§ **PARTS OF THE EXERCISE**:
1) In the passage on DHS spending, why does Perry say lawmakers should take a fresh look at the department's practices? Answer in one to three sentences.
2) From the passage on DHS spending, quote the words from "Lawmakers need to" up to and including "warehouse management practices.".

— start GIVEN PASSAGE —

Lawmakers need to look anew at the department’s practices Perry said, because it has often “ignored risks and moved forward with unachievable programs leading to wasted taxpayer dollars and late, costly and unimpressive results.”

Perry cited two Inspector General reports released in August that concluded DHS has done a poor job tracking costs related to its warehouse inventory and conference spending. The agency could save $1 million through improved warehouse management practices.

“This might not seem like much to Washington bureaucrats, but my constituents in Pennsylvania would much prefer that money spent towards securing the border,” Perry said.

DHS, Perry said, “must learn from the proven techniques and practices of successful commercial firms.”

“Federal bureaucrats need to remember that the American people are their shareholders,” he said. “Their tax dollars must be safeguarded, not wasted. As the nation faces significant homeland security threats and our national debt continues to climb, we can afford no more mismanagement.”

Marc A. Pearl, president and CEO of the Homeland Security & Defense Business Council, told the subcommittee that it is “generally recognized that DHS needs more consistent department-wide processes and procedures to improve internal operations and become a more efficiently run organization.”

“DHS also needs measures that support industry-government dialogues that help ensure the government can effectively procure mission critical product and service solutions,” he said.

Pearl cited several problems within the agency that need to be addressed, the most obvious being a duplication of efforts.

— end GIVEN PASSAGE —
— start GIVEN ENTRIES —

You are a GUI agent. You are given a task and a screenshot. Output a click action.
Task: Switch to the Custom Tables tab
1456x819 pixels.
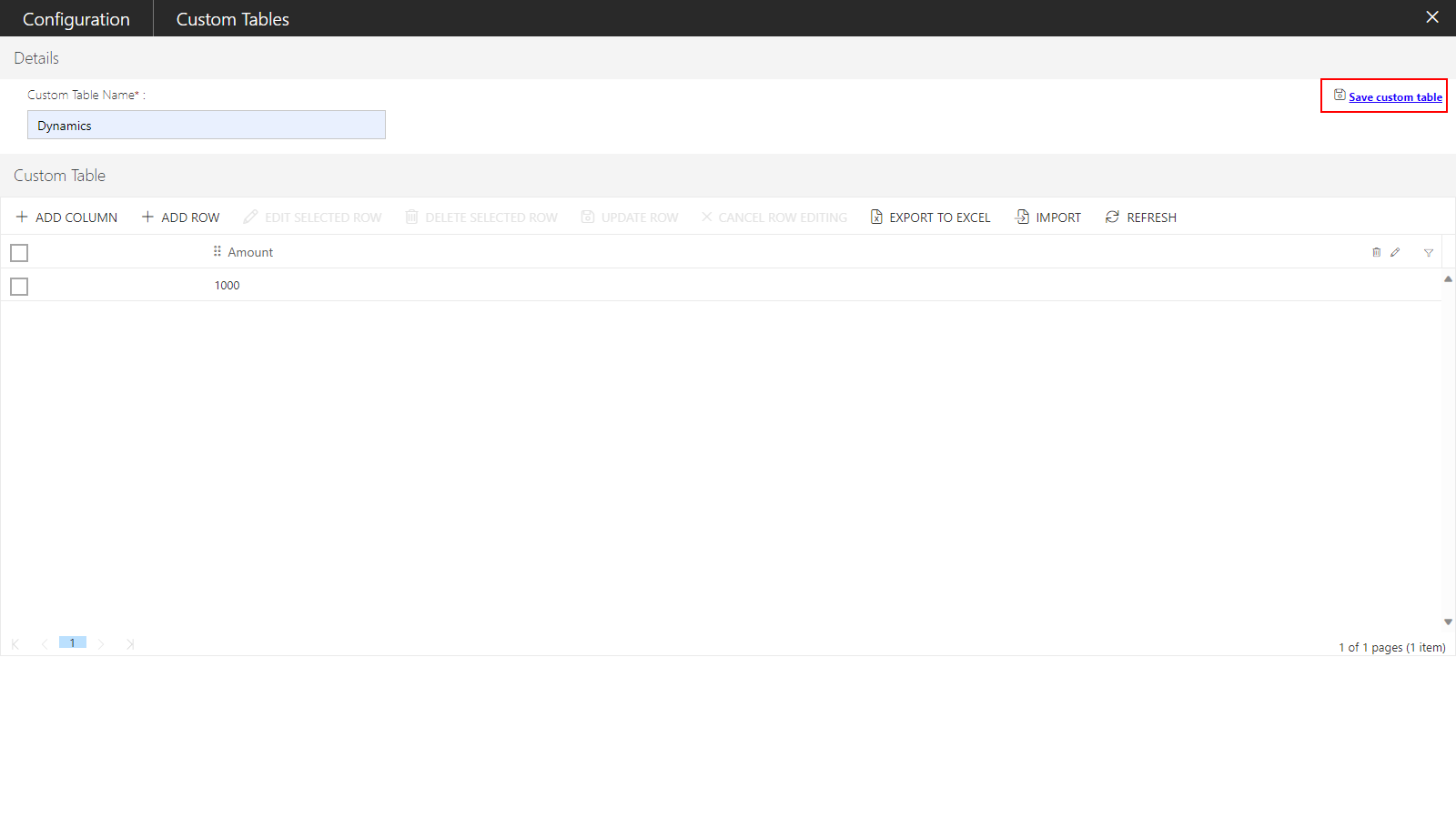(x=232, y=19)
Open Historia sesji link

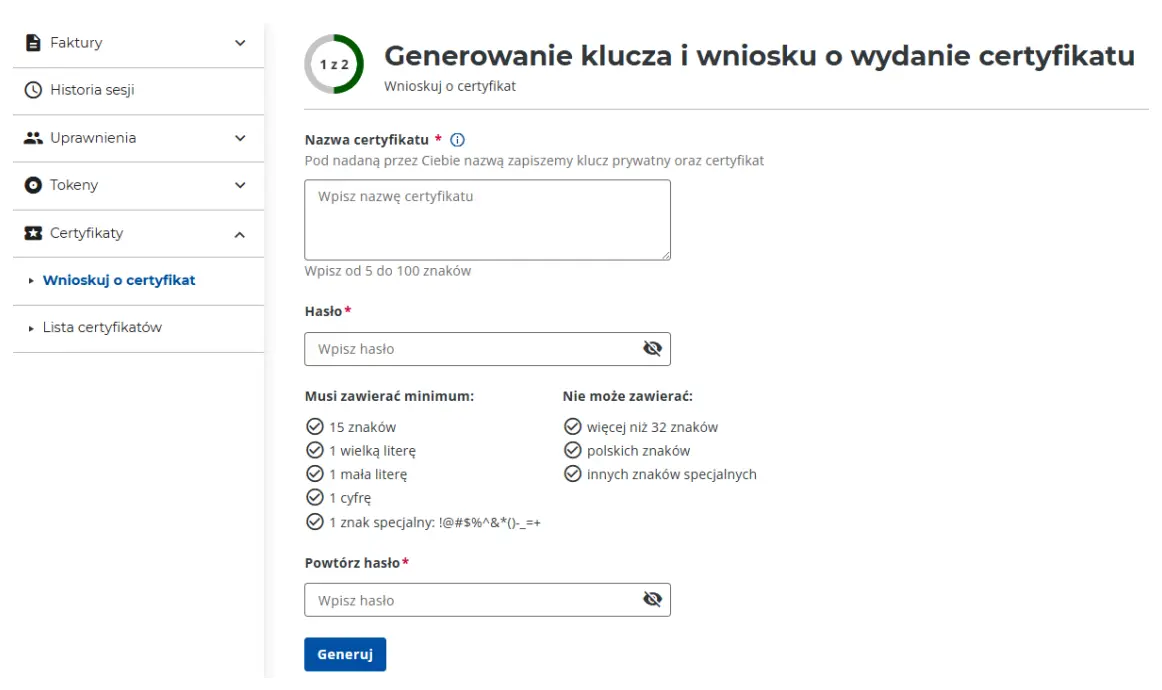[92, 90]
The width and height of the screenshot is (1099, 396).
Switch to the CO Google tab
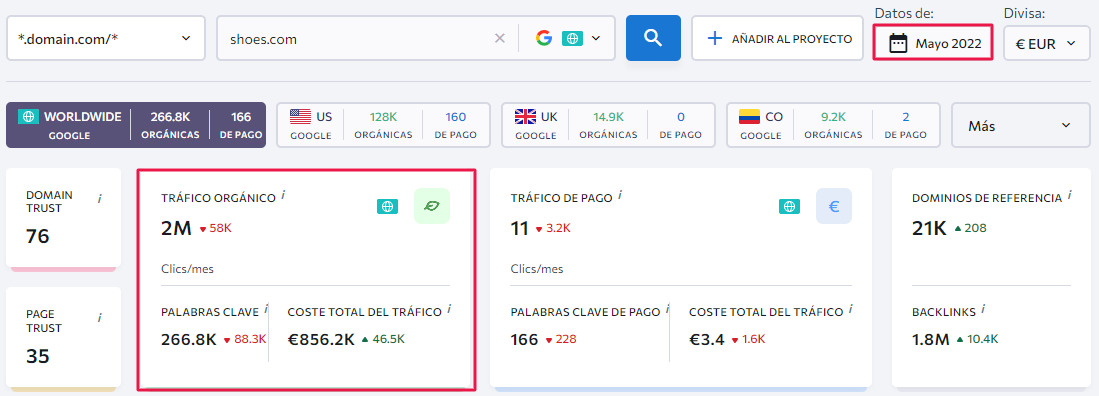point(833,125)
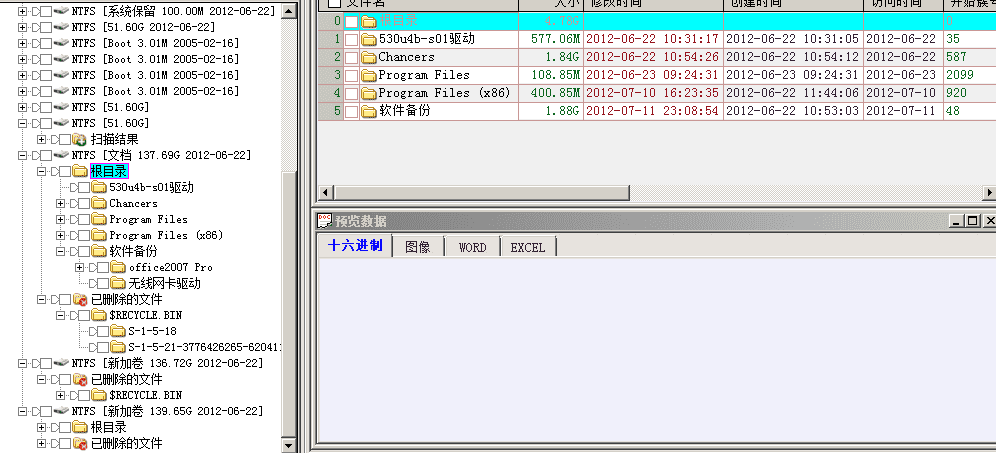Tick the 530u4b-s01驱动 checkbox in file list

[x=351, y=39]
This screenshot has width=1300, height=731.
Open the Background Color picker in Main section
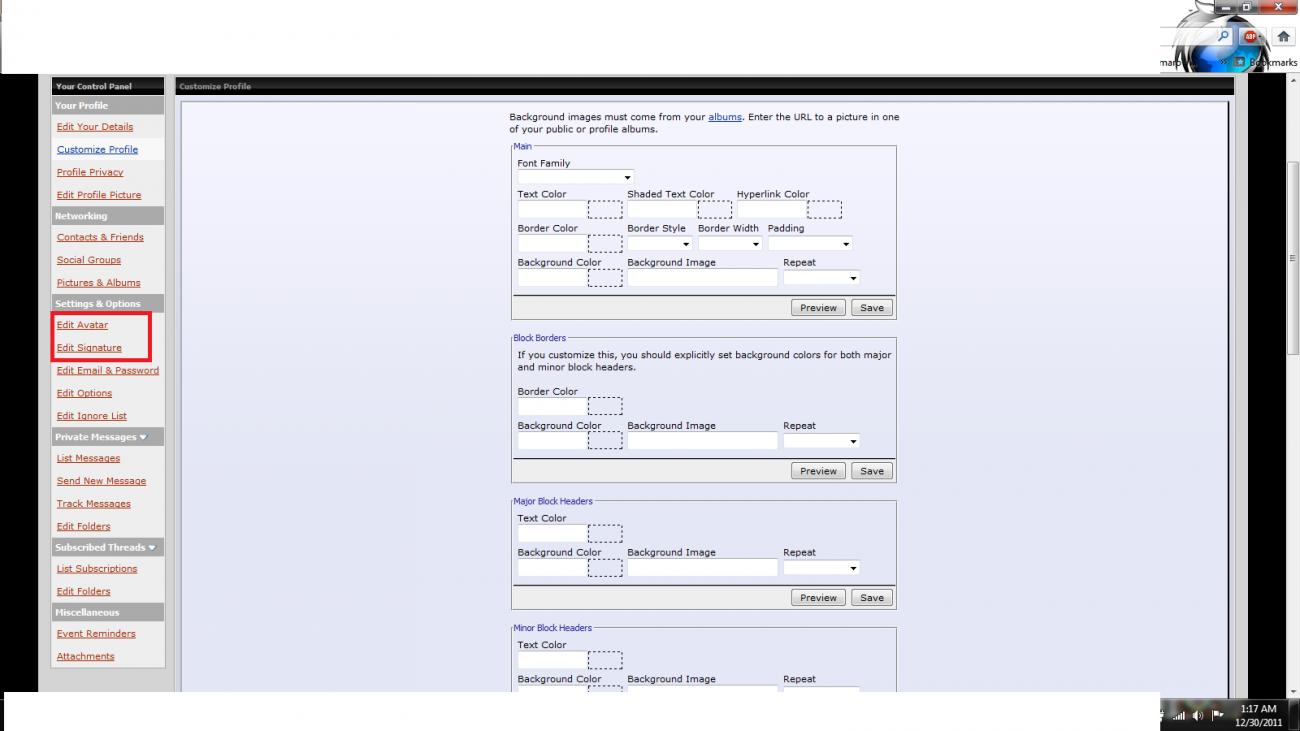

— end GIVEN ENTRIES —

§ **FINAL RESULTS**:
1) Perry says the department has often ignored risks and pushed ahead with programs that could not be achieved. That has led to wasted taxpayer dollars and to results that were late, costly and unimpressive.

2)
Lawmakers need to look anew at the department’s practices Perry said, because it has often “ignored risks and moved forward with unachievable programs leading to wasted taxpayer dollars and late, costly and unimpressive results.”

Perry cited two Inspector General reports released in August that concluded DHS has done a poor job tracking costs related to its warehouse inventory and conference spending. The agency could save $1 million through improved warehouse management practices.